A daily cron job run on server stat1 (account ezachte) runs /a/wikistats_git/dumps/bash/pageviews_monthly.sh. This job updates all reports listed at [1], and updates a file wikilytics_in_pageviews.csv for the report card. This file can actually be more up to date than other input files for the report card, depending on when the job is run. The Metrics Meeting is always scheduled first Thursday of the month (except in January where it is the second Thursday). For most up to date page view metrics in the report card run prep_csv.sh close before the Metrics Meeting.

generation of input files for Report Card[edit | edit source]

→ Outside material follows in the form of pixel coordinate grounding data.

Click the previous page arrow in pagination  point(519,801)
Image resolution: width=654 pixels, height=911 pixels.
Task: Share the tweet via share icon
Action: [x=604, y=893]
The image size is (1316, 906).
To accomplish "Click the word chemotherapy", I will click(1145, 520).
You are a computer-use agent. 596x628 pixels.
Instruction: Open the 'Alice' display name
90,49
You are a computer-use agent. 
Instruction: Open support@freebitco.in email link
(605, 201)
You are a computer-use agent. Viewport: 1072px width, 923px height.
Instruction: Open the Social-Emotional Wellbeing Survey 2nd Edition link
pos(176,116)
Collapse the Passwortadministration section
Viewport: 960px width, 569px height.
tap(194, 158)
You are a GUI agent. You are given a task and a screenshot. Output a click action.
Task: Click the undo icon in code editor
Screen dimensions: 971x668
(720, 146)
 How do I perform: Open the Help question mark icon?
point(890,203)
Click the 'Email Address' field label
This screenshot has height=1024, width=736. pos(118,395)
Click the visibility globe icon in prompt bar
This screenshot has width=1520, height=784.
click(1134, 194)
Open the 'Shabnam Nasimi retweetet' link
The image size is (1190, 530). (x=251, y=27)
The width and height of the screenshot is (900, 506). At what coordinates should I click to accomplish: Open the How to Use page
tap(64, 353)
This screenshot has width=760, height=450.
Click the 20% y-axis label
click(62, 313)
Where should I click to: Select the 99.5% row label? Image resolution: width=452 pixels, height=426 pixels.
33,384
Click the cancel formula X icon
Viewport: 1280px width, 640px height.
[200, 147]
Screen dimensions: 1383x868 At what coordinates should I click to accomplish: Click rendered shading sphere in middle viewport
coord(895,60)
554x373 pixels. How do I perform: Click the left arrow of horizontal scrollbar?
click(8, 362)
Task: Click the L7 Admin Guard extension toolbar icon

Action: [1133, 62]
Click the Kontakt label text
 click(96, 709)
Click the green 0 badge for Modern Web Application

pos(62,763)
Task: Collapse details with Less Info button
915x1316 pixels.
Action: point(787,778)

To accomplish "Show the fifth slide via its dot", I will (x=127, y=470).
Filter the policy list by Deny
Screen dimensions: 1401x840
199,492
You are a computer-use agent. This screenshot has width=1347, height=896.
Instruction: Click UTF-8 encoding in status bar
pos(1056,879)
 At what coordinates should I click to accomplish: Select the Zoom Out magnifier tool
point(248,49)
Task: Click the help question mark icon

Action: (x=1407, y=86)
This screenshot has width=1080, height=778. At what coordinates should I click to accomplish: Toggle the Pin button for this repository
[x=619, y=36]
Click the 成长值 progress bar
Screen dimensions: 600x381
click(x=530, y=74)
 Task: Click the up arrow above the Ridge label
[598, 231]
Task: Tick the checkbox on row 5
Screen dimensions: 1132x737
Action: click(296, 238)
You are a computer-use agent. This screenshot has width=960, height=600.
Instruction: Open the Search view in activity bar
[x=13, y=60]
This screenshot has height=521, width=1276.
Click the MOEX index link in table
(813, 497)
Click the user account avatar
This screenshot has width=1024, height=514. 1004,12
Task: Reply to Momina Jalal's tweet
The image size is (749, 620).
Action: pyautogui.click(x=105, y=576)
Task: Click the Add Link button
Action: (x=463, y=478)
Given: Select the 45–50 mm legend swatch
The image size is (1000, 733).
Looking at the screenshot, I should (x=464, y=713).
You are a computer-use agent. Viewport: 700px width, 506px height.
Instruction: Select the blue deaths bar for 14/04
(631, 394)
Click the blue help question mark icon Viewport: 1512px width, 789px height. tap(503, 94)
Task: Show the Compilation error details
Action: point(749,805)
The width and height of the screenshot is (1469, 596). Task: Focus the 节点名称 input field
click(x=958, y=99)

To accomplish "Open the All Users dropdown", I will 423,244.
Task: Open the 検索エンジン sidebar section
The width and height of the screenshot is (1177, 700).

  • Run ../analytics/bash/prep_csv.sh (until bash file is fixed, set var's yyyymm/yyyymm2/yyyymm_rc manually)
yyyymm=2013-02    # last month to report on
yyyymm2=2013-01   # previous month for comparisons
yyyymm_rc=2013-04 # month of RC meeting

This will generate wikilytics....csv files for input to Limn, and two comparison... text files that list discrepancies with the previous ly published metric for quic sanity checking. All files relevant to Limn are packaged in stat1:/a/wikistats_git/analytics/csv/[yyyymm]/rc-[yyyymm_rc].zip

About the comparison files
As all wikistats data are regenerated each month and each new dump has more articles deleted for every historic month, discrepancies are expected, but mostly for one-but-newest month (i.e. on its second appearance). After two months the numbers are pretty stable. This choice to regenerate all metrics each month has been a repeated source of confusion and debate. For pro's and con's of refreshing all metrics each month see also this post on the analytics mailing list.
Also in the comparison files some languages will be flagged as new. This is because only the 25 largest wikis are listed in the input and that may vary from month to month.